▶ **Excerpted text**

══════════

IoT System Architectures: Begin with the Data in Mind

Simplistically, there are two components to an IoT system architecture if you look at a basic macro view:
• Things that are generating data
• Information technology that uses data to provide insights and management of those things
A rather simple approach if you had a thing generating data and insights, but we’re relying on minimal data architecture or information technology to manage those processes or controls.
As we dive deeper, we can delineate four sub-components that work together to generate, gather, process and provide insights on the data:
Device | Raw Data | Controls
- The thing
- Gateways, data management and edge nodes
Processing Data | Operations | Management
- Edge IT and data processing
- Data center / cloud
A complete and robust data architecture might have very defined silos around each of the four pieces identified above. Your unique need may however lend itself to a data architecture that is very flexible to allow data aggregation, processing and storage pretty much anywhere in the system – from the thing to the cloud. Generally, the more immediacy for information at the thing, the closer the data processing and insights need to be to the thing.

══════════

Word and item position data
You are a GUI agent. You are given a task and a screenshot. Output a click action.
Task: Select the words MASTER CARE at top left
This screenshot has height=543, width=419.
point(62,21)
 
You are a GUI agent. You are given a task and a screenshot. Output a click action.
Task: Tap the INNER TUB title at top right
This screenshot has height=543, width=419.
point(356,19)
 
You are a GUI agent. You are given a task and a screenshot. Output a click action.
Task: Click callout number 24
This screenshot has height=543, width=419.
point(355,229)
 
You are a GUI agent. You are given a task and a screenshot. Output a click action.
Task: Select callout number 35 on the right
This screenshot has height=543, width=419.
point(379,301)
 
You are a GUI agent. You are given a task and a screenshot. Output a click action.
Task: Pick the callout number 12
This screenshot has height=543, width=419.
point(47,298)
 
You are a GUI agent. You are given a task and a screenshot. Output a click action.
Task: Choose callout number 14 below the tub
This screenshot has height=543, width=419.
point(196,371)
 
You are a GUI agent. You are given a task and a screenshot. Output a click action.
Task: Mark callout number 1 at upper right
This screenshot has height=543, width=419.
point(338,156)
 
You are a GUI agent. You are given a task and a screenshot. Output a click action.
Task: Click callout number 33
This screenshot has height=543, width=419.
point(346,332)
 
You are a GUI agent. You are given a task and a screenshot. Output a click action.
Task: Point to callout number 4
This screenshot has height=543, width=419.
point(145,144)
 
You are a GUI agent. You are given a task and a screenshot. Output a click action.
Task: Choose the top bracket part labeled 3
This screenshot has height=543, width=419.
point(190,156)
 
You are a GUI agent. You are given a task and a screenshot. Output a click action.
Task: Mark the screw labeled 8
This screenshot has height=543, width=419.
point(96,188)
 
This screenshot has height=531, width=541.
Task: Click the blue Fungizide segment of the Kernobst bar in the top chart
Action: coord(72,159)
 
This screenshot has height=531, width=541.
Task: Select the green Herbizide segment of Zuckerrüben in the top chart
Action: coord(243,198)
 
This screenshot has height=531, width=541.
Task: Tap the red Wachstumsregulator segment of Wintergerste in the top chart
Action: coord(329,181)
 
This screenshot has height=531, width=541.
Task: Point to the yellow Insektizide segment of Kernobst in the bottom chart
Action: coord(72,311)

══════════

▶ **Task requirements**
Quote the IoT architecture text word for word, starting at "IoT System Architectures: Begin" and ending at "processes or controls.". The listing isn't needed for what comes next.

▶ **The completed task**
IoT System Architectures: Begin with the Data in Mind

Simplistically, there are two components to an IoT system architecture if you look at a basic macro view:
• Things that are generating data
• Information technology that uses data to provide insights and management of those things
A rather simple approach if you had a thing generating data and insights, but we’re relying on minimal data architecture or information technology to manage those processes or controls.